### Tarefa
Transcreva, sem alterações, a parte do trecho sobre a privatização da Eletrobras que começa nas palavras "Nesse ponto, o" e termina depois de "Capitão Wagner (Pros)".
╭─ Trecho citado
A Medida Provisória foi aprovada por 313 votos a 166 na Câmara dos Deputados. Entre os parlamentares cearenses, o placar ficou em 10 a 10. Dois deputados não votaram.

Heitor Freire (PSL) foi um dos favoráveis. "Votei favorável à desestatização da Eletrobras porque acredito que uma das saídas para o equilíbrio financeiro do nosso país se dá obrigatoriamente desinchando o Estado, entre outras questões. Além disso, a Eletrobras, sob os cuidados da iniciativa privada, vai resultar numa melhor eficiência energética com menor custo para os nossos cofres”, justificou. 

Danilo Forte (PSDB) também votou a favor da privatização, mas criticou alguns pontos. O deputado considera que a oferta de ações vai “modernizar a relação de capital e aumentar a eficiência da empresa”, mas não com concorda a política de incentivos do projeto, especialmente em relação às termelétricas.  

“É um erro, o futuro era a gente estimular e incentivar as energias renováveis, no nosso caso eólica e solar, que é o híbrido perfeito”, argumenta. 

Nesse ponto, o argumento também ganha coro entre os que votaram contra a aprovação, como Célio Studart (PV). “O projeto de privatização da Eletrobrás obriga as empresas a comprarem energia de plantas térmicas, estimulando o uso de energia de fontes não renováveis”, projeta. 

José Guimarães (PT) considera a desestatização um “duro golpe”. “A União perde a capacidade de regulação do setor elétrico, que passa a ser regulado pelo investimento privado, portanto não há segurança nenhuma da eficiência na geração e transmissão de energia, e principalmente se o setor privado fará ou não investimentos”, argumentou o petista. 

Veja como votaram os cearenses: 

  • AJ Albuquerque (PP) - Sim 

  • André Figueiredo (PDT) - Não 

  • Aníbal Gomes (DEM) - Sim 

  • Capitão Wagner (Pros) 

  • Célio Studart (PV) - Não 

  • Danilo Forte (PSDB) - Sim 

  • Domingos Neto (PSD)
╰─
╭─ Dados fornecidos
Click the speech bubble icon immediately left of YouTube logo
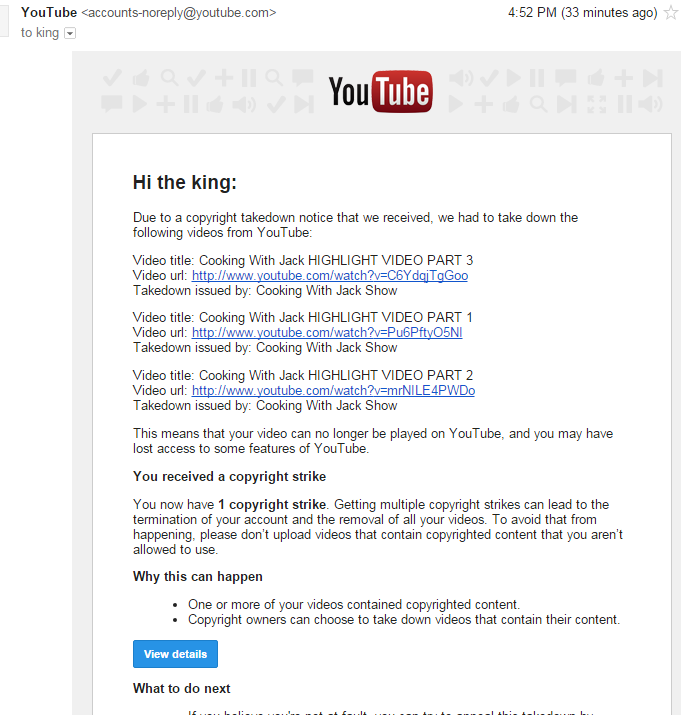Screen dimensions: 681x715 tap(301, 78)
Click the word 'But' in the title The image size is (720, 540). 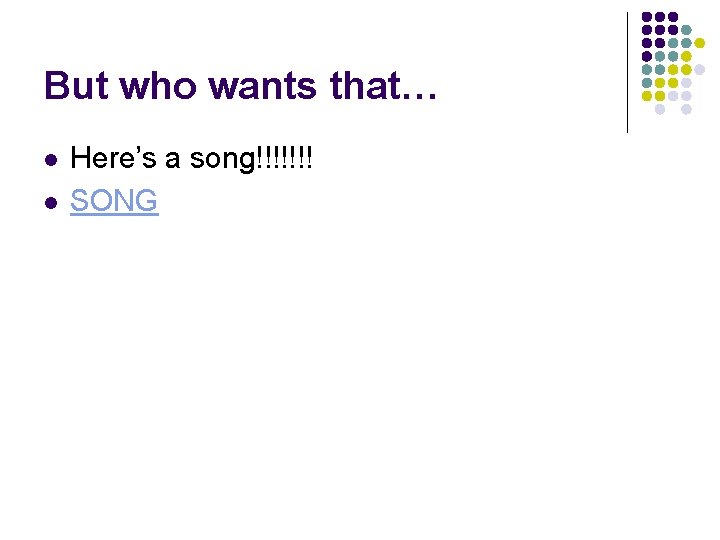[x=77, y=86]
╰─
### Resposta
Nesse ponto, o argumento também ganha coro entre os que votaram contra a aprovação, como Célio Studart (PV). “O projeto de privatização da Eletrobrás obriga as empresas a comprarem energia de plantas térmicas, estimulando o uso de energia de fontes não renováveis”, projeta. 

José Guimarães (PT) considera a desestatização um “duro golpe”. “A União perde a capacidade de regulação do setor elétrico, que passa a ser regulado pelo investimento privado, portanto não há segurança nenhuma da eficiência na geração e transmissão de energia, e principalmente se o setor privado fará ou não investimentos”, argumentou o petista. 

Veja como votaram os cearenses: 

  • AJ Albuquerque (PP) - Sim 

  • André Figueiredo (PDT) - Não 

  • Aníbal Gomes (DEM) - Sim 

  • Capitão Wagner (Pros)